Lambert JS, Harris R, Stiehm R, et al. J Acquir Immune Defic Syndr. 2003;34:512–519
Purpose of the Study.
The diagnosis of HIV infection in a newborn exposed to HIV in utero is a challenge. In the early years of the epidemic, HIV clinicians monitored the decline of HIV antibody levels for up to 2 years after birth to confirm that a child was not HIV-infected. HIV infection in infants is now typically made by the detection of viral DNA sequences in peripheral blood mononuclear cells by means of a DNA polymerase chain reaction (PCR). Plasma HIV-RNA measurements with PCR may also be valuable but has the theoretic limitation of false-negative reactions resulting from early treatment of the mother and infant. The purpose of this study was to evaluate the performance of HIV DNA PCR, HIV RNA PCR, and HIV culture to identify infected infants exposed to the virus in utero.
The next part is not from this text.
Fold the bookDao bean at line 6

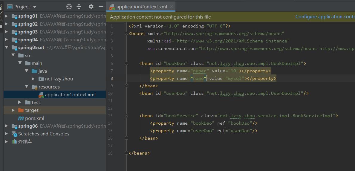(127, 63)
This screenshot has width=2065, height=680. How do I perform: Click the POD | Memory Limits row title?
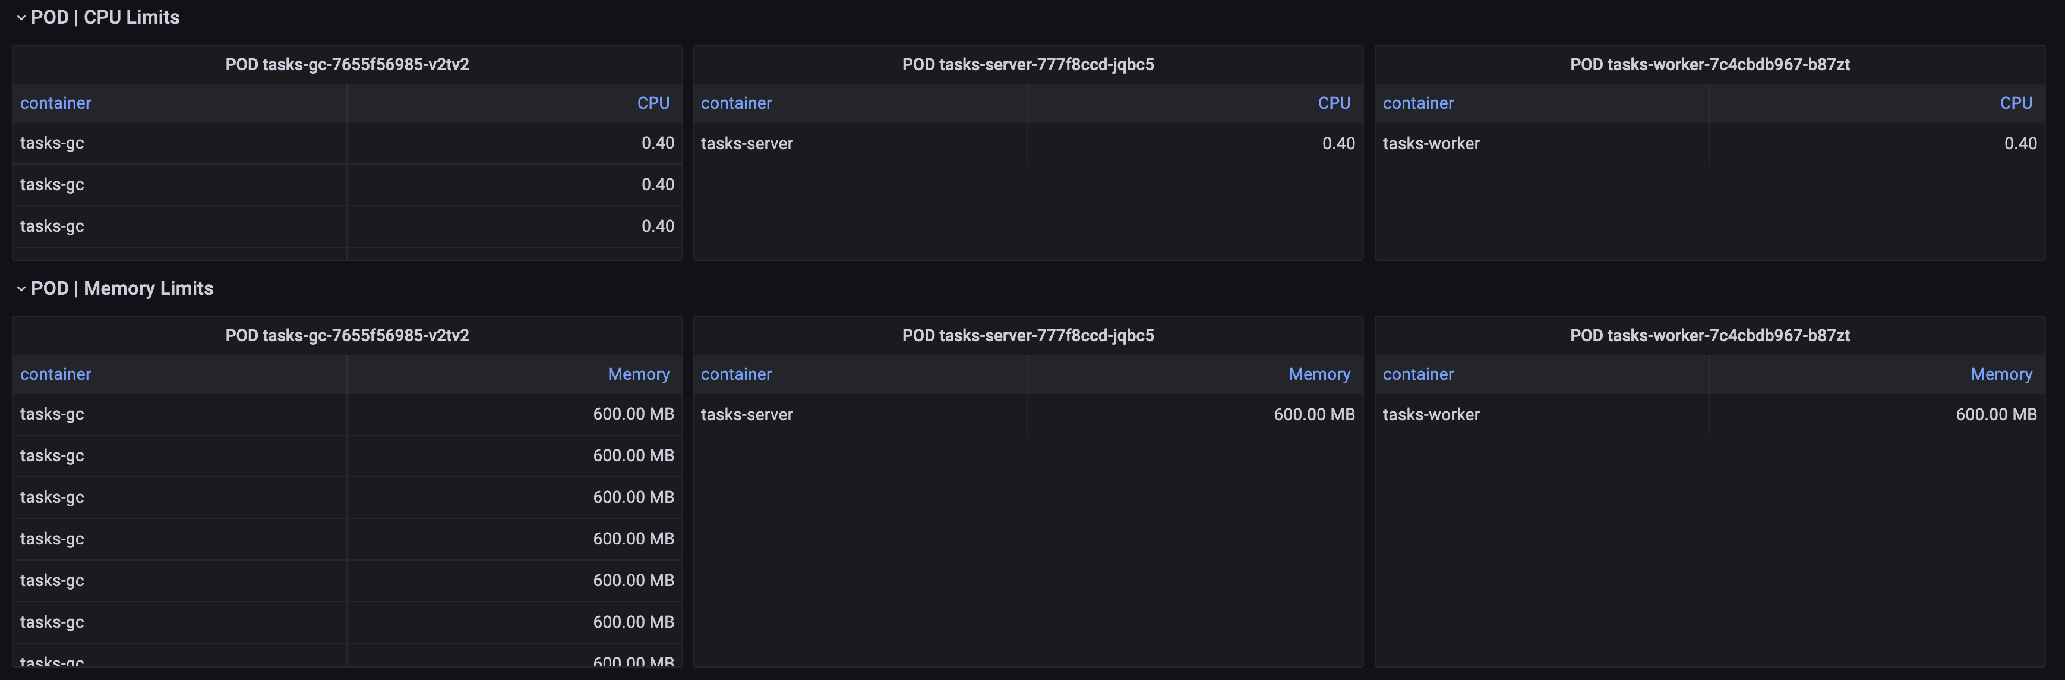(122, 289)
Infants participating in the Pediatric AIDS Clinical Trials Group protocol 185.
Specimens from the infants (24 infected and 100 uninfected) obtained prospectively were studied with standard nucleic acid–amplification assays and peripheral blood mononuclear cell microcultures. The sensitivities, specificities, and positive and negative predictive values were calculated for each of the 3 assay systems.
At birth the sensitivity of culture, DNA PCR, and RNA PCR were 21%, 11%, and 27%, respectively. By 6 weeks, the sensitivity had improved to 90%, 83%, and 95%. The specificity was 99% to 100% for all assays at all times.
The authors concluded that the diagnostic performance of the RNA PCR assay matched or exceeded that of culture and DNA PCR. Because RNA assays require less blood volume and often can be performed more quickly at reference laboratories, it is suggested that RNA assays may be used for early diagnosis of HIV infection in infants.
This study demonstrates that RNA PCR assays are effective for the diagnosis of HIV infection. However, it must be noted that cryopreserved specimens were used for these PCR assays and may have impacted the sensitivity of the DNA PCR. Additionally, we have had 3 false-positive RNA PCR assays in 2 newborns and 1 adolescent exposed to HIV. A negative RNA PCR at or after 6 weeks of age strongly indicates that an infant is not infected.